There were 1,333 households, out of which 32.8% had children under the age of 18 living with them, 45.7% were married couples living together, 18.8% had a female householder with no husband present, and 32.0% were non-families. 28.9% of all households were made up of individuals, and 15.2% had someone living alone who was 65 years of age or older. The average household size was 2.41 and the average family size was 2.95.

In the city the population was spread out, with 26.9% under the age of 18, 10.1% from 18 to 24, 26.6% from 25 to 44, 22.0% from 45 to 64, and 14.5% who were 65 years of age or older. The median age was 34 years. For every 100 females there were 84.3 males. For every 100 females age 18 and over, there were 78.5 males.

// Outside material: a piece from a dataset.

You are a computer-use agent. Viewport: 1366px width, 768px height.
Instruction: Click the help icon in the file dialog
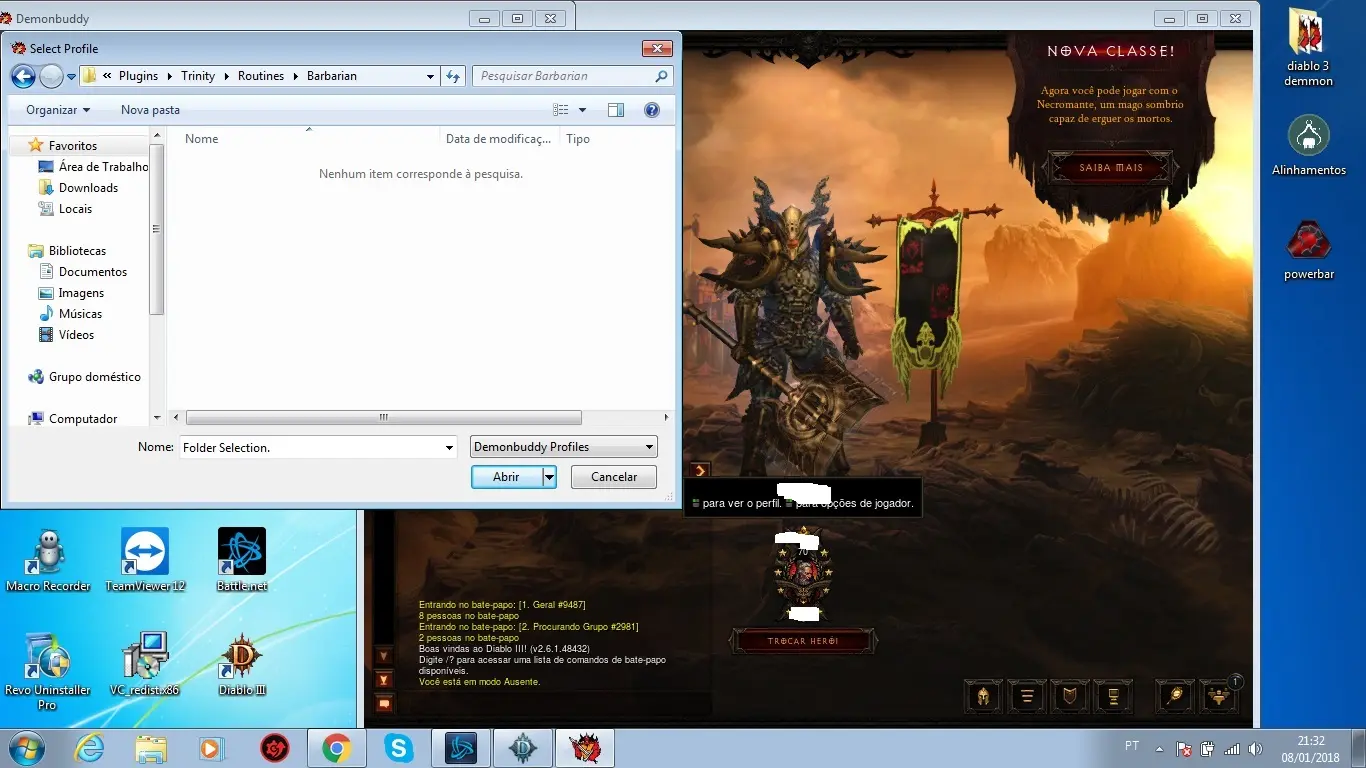pyautogui.click(x=652, y=110)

The median income for a household in the city was $19,825, and the median income for a family was $24,063. Males had a median income of $23,494 versus $16,284 for females. The per capita income for the city was $10,912. About 25.6% of families and 30.1% of the population were below the poverty line, including 33.0% of those under age 18 and 32.4% of those age 65 or over.
==Education==
The city is part of the East Prairie R-II School District. East Prairie R-II School District operates one elementary school, one middle school and East Prairie High School. The school district's mascot is an eagle. The current district superintendent is Dustin Hicks. A new high school was scheduled to open around 1957. Its planned capacity was about 400.

East Prairie R-II School District was one of five recipients of a $100,000 grant from the Harbor Freight Tools for Schools Prize for Teaching Excellence in 2023.

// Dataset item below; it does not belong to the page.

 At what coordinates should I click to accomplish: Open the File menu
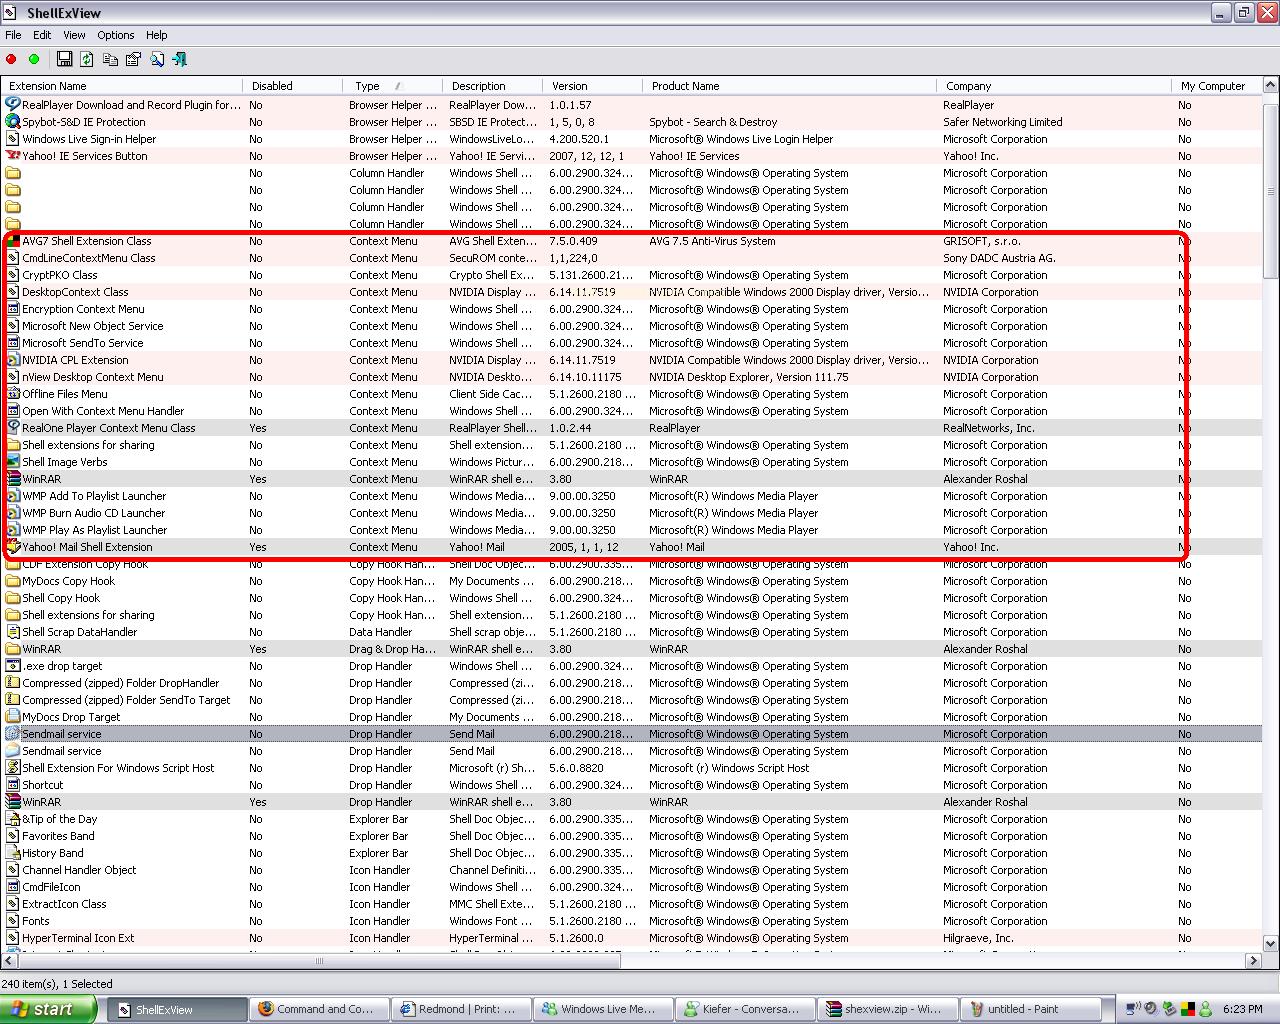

East Prairie has a public library, a branch of the Mississippi County Library District.

==In the media==
Significant portions of the 1962 film The Intruder (directed by Roger Corman and starring William Shatner) were filmed in East Prairie.

==Notable people==
- Orlin Collier, briefly pitched with the Detroit Tigers in 1931, born in East Prairie in 1907
- Dan Smoot, figure in the anti-communist movement, born in East Prairie in 1913
- Mark A. Hurt, MD, high school class of 1974, past president, American Society of Dermatopathology 2014-2015.